Mardi soir était organisée la remise des prix du "Trombinoscope", annuaire qui recense les acteurs de la vie politique. Mais la décision de sacrer Steeve Briois, maire FN d’Hénin-Beaumont, "élu local de l’année" a provoqué quelques remous. Les journalistes politiques du jury ont offert la plus belle des tribunes à ce très proche de Marine Le Pen.
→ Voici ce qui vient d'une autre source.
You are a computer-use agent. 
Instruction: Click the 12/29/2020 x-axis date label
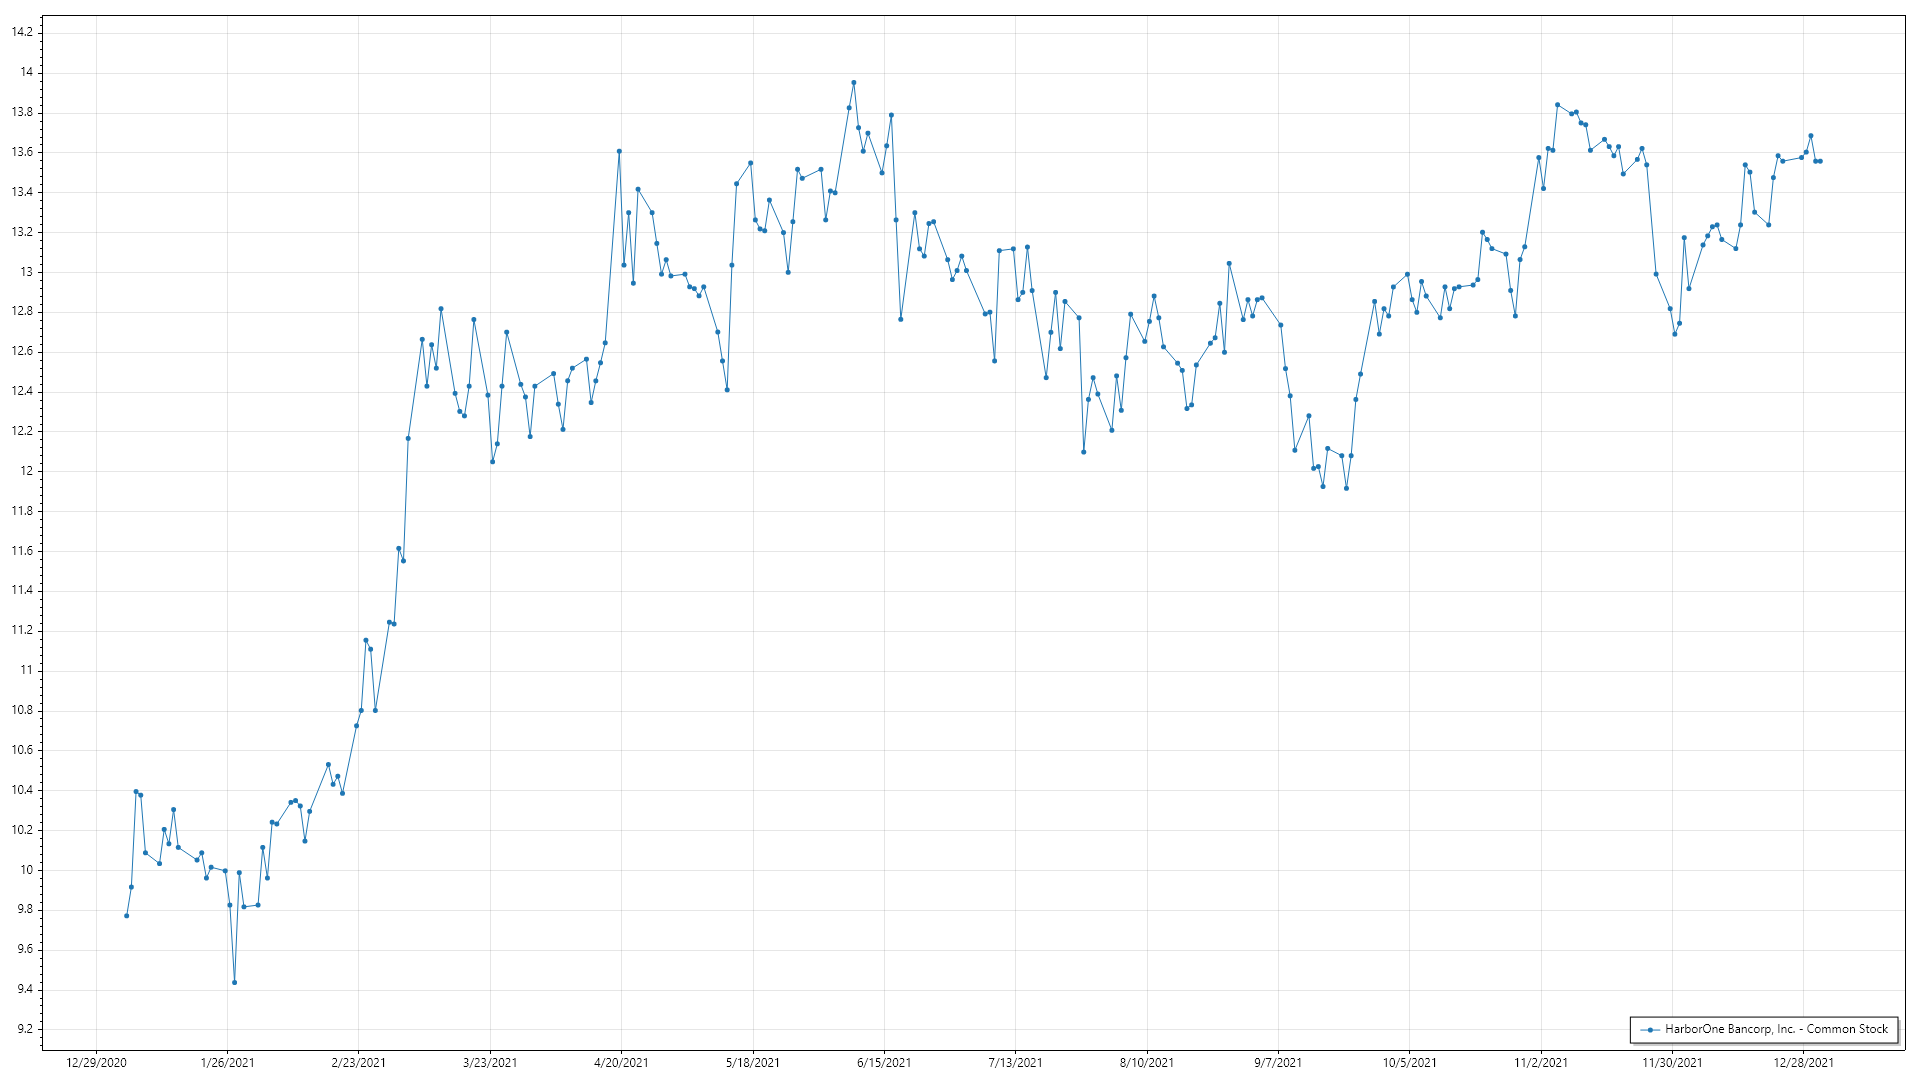pos(96,1062)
Mais s'agissait-il d'une bévue?

Après seulement 33 ans d’existence, le Trombinoscope, annuaire des personnalités politiques, créé en 1981, est-il déjà atteint de sénilité précoce ? La feuille, dirigée par (et vers, essentiellement) des journalistes parlementaires, a consacré le maire FN de Hénin-Beaumont, Steeve Briois, « élu local de l’année » 2014. Si ce n’est l’entre-soi journalistique, quelle fine analyse politique a conduit la crème des commentateurs – Arlette Chabot, Laurent Joffrin, Christophe Barbier et consorts – à une telle décision ? « Nous aurions pu désigner Marine Le Pen dans la catégorie de la révélation politique de l’année, mais nous ne l’avons pas fait. » Gilles Leclerc, le président de la chaîne parlementaire Public Sénat, qui devait remettre le prix à Briois hier soir, à l’hôtel de Lassay (à l’Assemblée nationale), justifie bien mal le choix de ses pairs, dans la Voix du Nord : « Le jury ne pouvait pas ignorer le fait de la montée du FN. » Comme si les directeurs de journaux, Laurent Joffrin, au Nouvel Observateur puis à Libération, Christophe Barbier à l’Express, n’avaient eux-mêmes accompagné cette « montée ».
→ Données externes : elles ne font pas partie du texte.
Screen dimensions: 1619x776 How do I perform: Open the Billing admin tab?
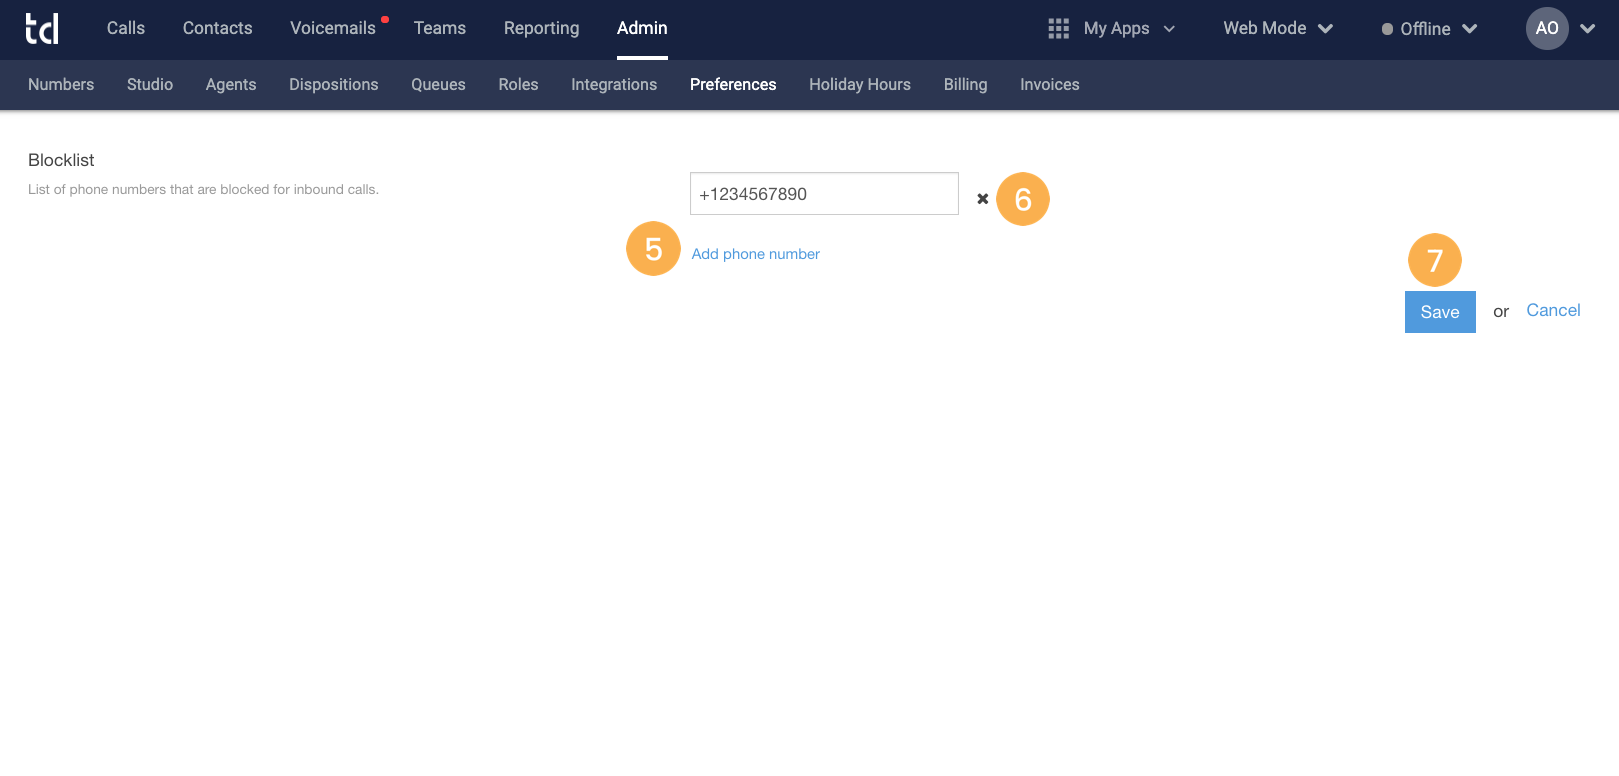tap(965, 85)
Et bien avant 2014… Le parti communiste héninois, aux premières loges de l’action municipale, a manqué s’étrangler en apprenant la nouvelle. Le Trombinoscope a-t-il voulu récompenser l’expulsion de la Ligue des droits de l’homme, l’arrêté antimendicité visant les Roms (heureusement retoqué par la justice), sa décision de ne plus inviter le PCF aux commémorations ou ses menaces envers les syndicats ? s’interroge le conseiller municipal communiste David Noël. « Je n’ai pas choisi seul, c’est le jury qui a fait ce choix, comme l’ont fait les habitants d’Hénin-Beaumont », chouine Leclerc. Qui envisageait de se dédouaner à bon compte en demandant à Briois « où il était le 11 janvier ». Ou quand l’étiquette Charlie sert même à donner un semblant de dignité à la réunion des médiocres.